_TEXT SECTION_
:::::

Performance Tips

Optimize ChatSpatial performance for faster analysis and better resource utilization.

Hardware Recommendations

Minimum Requirements

CPU: 4 cores, 2.5GHz
RAM: 8GB
Storage: 100GB SSD
Network: Stable internet connection

Recommended Setup

CPU: 8+ cores, 3.0GHz+ (Intel i7/AMD Ryzen 7)
RAM: 32GB+ DDR4
Storage: 500GB+ NVMe SSD
GPU: NVIDIA RTX 3060+ (for deep learning methods)
Network: High-speed internet for large data downloads

High-Performance Setup

CPU: 16+ cores, 3.5GHz+ (Intel i9/AMD Ryzen 9)
RAM: 64GB+ DDR4/DDR5
Storage: 1TB+ NVMe SSD (PCIe 4.0)
GPU: NVIDIA RTX 4080+ or A100
Network: Gigabit ethernet

Memory Optimization

Data Loading Optimization

# Use sparse matrices for count data
import scipy.sparse as sp
adata.X = sp.csr_matrix(adata.X)

# Load only necessary data
adata = sc.read_h5ad('data.h5ad', backed='r')  # Read-only mode

# Subsample large datasets
adata = adata[::10, :].copy()  # Every 10th spot
adata = adata[:, adata.var.highly_variable].copy()  # HVGs only

Memory-Efficient Processing

# Process in chunks
def process_in_chunks(adata, chunk_size=1000):
    n_chunks = (adata.n_obs + chunk_size - 1) // chunk_size
    results = []
    
    for i in range(n_chunks):
        start = i * chunk_size
        end = min((i + 1) * chunk_size, adata.n_obs)
        chunk = adata[start:end, :].copy()
        
        # Process chunk
        result = analyze_chunk(chunk)
        results.append(result)
        
        # Free memory
        del chunk
        gc.collect()
    
    return combine_results(results)

Memory Monitoring

import psutil
import gc

def monitor_memory():
    """Monitor memory usage."""
    process = psutil.Process()
    memory_info = process.memory_info()
    
    print(f"RSS: {memory_info.rss / 1024**3:.2f} GB")
    print(f"VMS: {memory_info.vms / 1024**3:.2f} GB")

:::::

Word and element locating data
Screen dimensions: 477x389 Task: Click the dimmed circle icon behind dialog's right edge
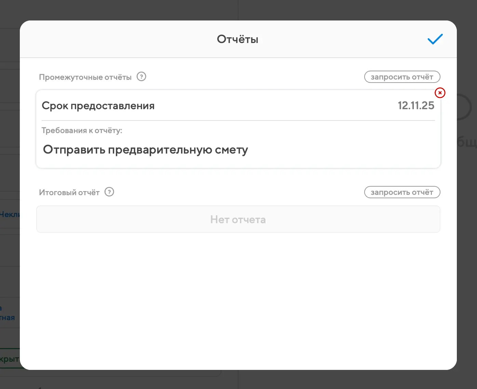click(x=465, y=107)
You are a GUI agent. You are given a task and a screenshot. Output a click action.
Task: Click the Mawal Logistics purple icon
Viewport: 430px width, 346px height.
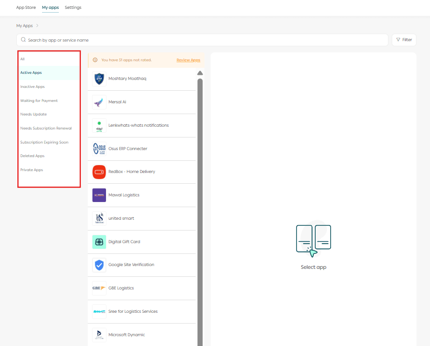(x=99, y=195)
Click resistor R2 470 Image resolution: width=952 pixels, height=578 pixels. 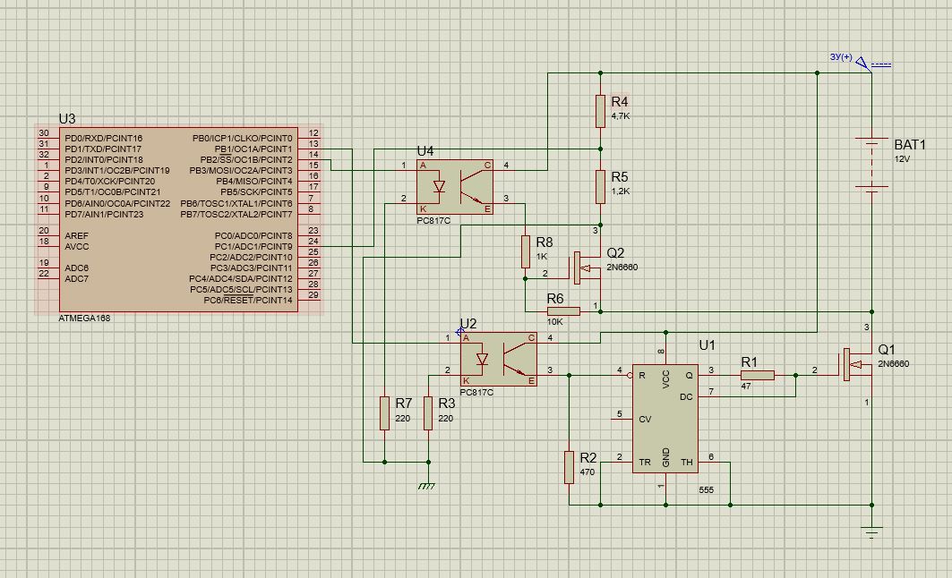pyautogui.click(x=569, y=467)
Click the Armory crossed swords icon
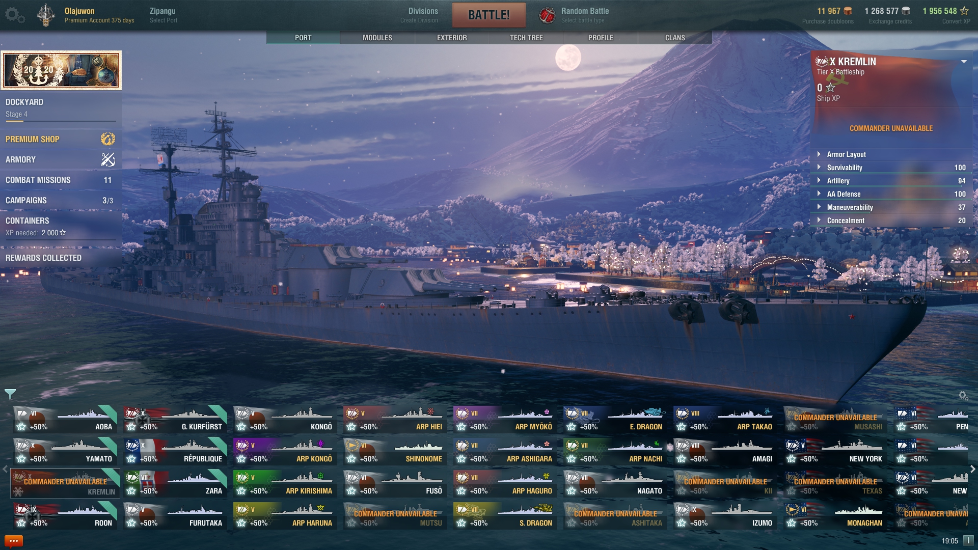The height and width of the screenshot is (550, 978). pos(107,159)
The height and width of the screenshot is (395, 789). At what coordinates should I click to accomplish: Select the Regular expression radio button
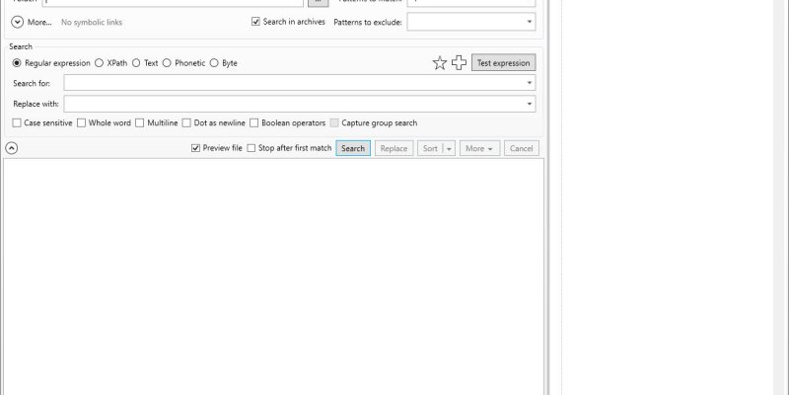(x=17, y=63)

:::::

_WRITTEN TASKS_
a – Do the following statements agree with the performance tips page? Answer yes or no for each, quoting the words of the page that decide it. (i) The minimum requirements call for 8GB of RAM. (ii) The recommended setup lists an NVIDIA RTX 4080+ GPU. (iii) The chunk-processing function uses a default chunk size of 1000.
b – Can you return the lines of the records from the start of the records through the line holding "click(x=465, y=107)", inclusive, copied without any changes? Leave the pictures out.

_SOLUTIONS IN ORDER_
a –
(i) Yes: "RAM: 8GB"
(ii) No: "GPU: NVIDIA RTX 3060+ (for deep learning methods)"
(iii) Yes: "def process_in_chunks(adata, chunk_size=1000):"

b –
Screen dimensions: 477x389 Task: Click the dimmed circle icon behind dialog's right edge
click(x=465, y=107)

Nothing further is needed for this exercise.